*Input for this task:*
§

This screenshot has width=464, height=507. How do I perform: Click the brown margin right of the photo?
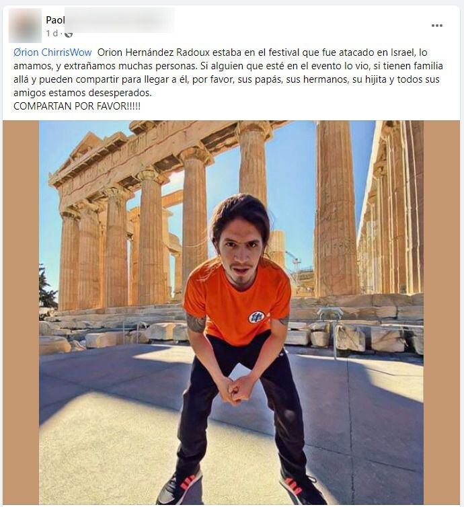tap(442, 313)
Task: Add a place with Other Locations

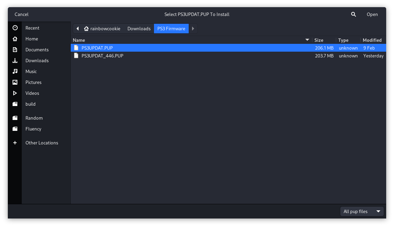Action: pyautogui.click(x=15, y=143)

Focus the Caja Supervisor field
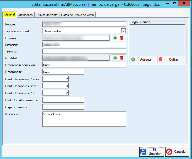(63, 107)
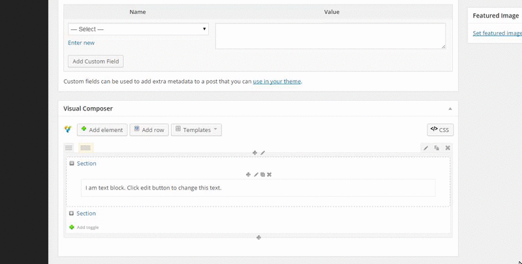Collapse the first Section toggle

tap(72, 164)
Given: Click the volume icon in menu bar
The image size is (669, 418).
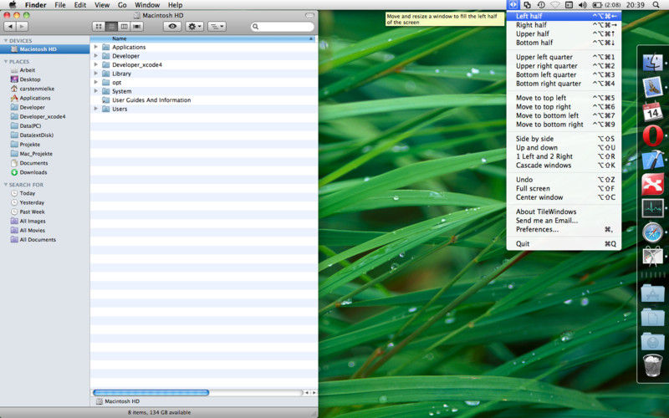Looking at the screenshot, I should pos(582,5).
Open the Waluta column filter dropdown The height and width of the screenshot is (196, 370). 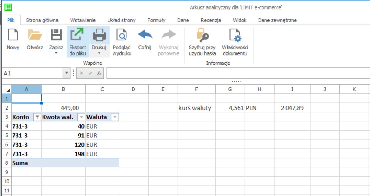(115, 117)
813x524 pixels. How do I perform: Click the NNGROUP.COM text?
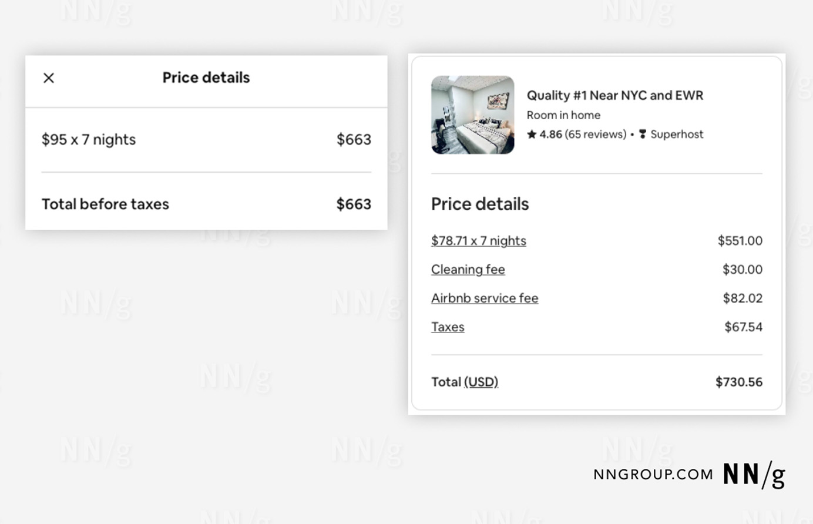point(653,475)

§

With pictures left out, transcribe each line from the one containing "813x524 pixels. How" through the end of the data, both ends included.

*Task result:*
813x524 pixels. How do I perform: Click the NNGROUP.COM text?
point(653,475)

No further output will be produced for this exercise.